A. Primary myoblasts cultures from wild-type and POUND mice show a significant decrease in the proliferation and metabolic activity of myoblasts in POUND mice compared to normal wild-type mice as measured using MTS assay (left panel). B. Myoblasts from POUND mice (right panel, top micrograph) fail to differentiate normally and after 7 days do not develop into the elongate myotubes characteristic of normal, wild-type mice (right panel, bottom micrograph). C. Real-time PCR data show that that the early marker of myoblast differentiation, MyoD (left graph), and the later differentiation marker myogenin (right graph) are both significantly downregulated in myoblasts from POUND mice.

Figure 3. Leptin increases myoblast proliferation.

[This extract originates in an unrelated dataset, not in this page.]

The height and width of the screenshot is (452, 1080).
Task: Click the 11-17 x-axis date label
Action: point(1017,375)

A. Leptin-treatment (100 ng/ml) significantly increases cell proliferation and metabolic activity measured using MTS assay in primary myoblasts from mice 12 months of age. B. Leptin-treatment (100 ng/ml) also significantly increases cell proliferation and metabolic activity measured using MTS assay in primary myoblasts from mice 24 months of age. C. -treatment (100 ng/ml) significantly increases the expression of the myogenic factors MyoD and myogenin in primary myoblasts from mice 24 months of age. Leptin did not increase the expression of these factors in myoblasts from mice 12 months of age. D. Box-and-whisker plots showing ΔΔCt values (y-axis) for leptin (LEP) and leptin receptor (LEPR) expression in the soleus (SOL; top row) and extensor digitorum longus (EDL; bottom row) muscles of mice 12 and 24 months of age (x-axis). The whiskers mark the minimum and maximum values, the boxes the first and third quartiles, and the bar within the box indicates the median. Expression of the leptin receptor is not increased with age, and is significantly (P<.05) downregulated in aged soleus (SOLLEPR).

Figure 4. Altered leptin signaling in POUND mice alters IGF-1 signaling in skeletal muscle.

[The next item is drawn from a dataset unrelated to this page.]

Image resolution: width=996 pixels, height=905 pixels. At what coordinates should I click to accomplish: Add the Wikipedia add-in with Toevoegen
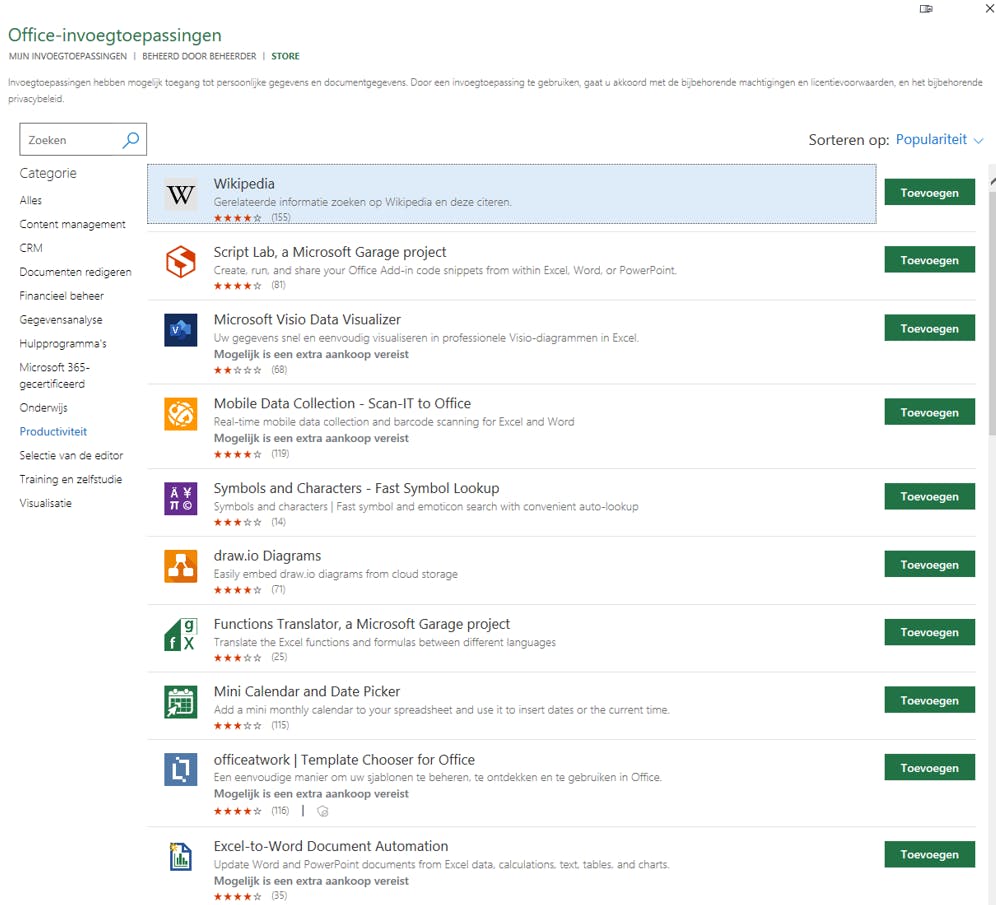[x=929, y=192]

A. ELISA assays show that muscle-derived IGF-1 is significantly decreased in the hindlimb muscles (extensor digitorum longus) from leptin receptor-deficient POUND mice (left graph), whereas protein levels of myostatin in hindlimb muscle are significantly elevated in POUND mice (right graph). B. Integrated pathway analysis from mRNA array comparing gene expression in tibialis anterior muscles of POUND mice with that of normal mice. The vertical axis represents the probability that a particular gene is associated with a specific canonical pathway by chance, the higher the score on this axis the lower the probability the association between gene and pathway is by chance alone. The strongest association revealed by the analysis is between genes altered in POUND mice and those associated with IGF-1 signaling. The open blue boxes connected by the lines represent ratio values indicating the ratio of genes detected in the pathway to the total number of genes in that particular pathway. C. Heat map from reverse phase protein analysis comparing protein expression in hindlimb muscle of POUND mice with that of normal mice. Arrows indicate proteins including Akt, MAPK, and MEK that are highly expressed in muscle from normal mice (red) but not highly expressed in muscle from POUND mice (green). Western blots shown on the right are for total and phosphorylated Akt, MAPK, and MEK.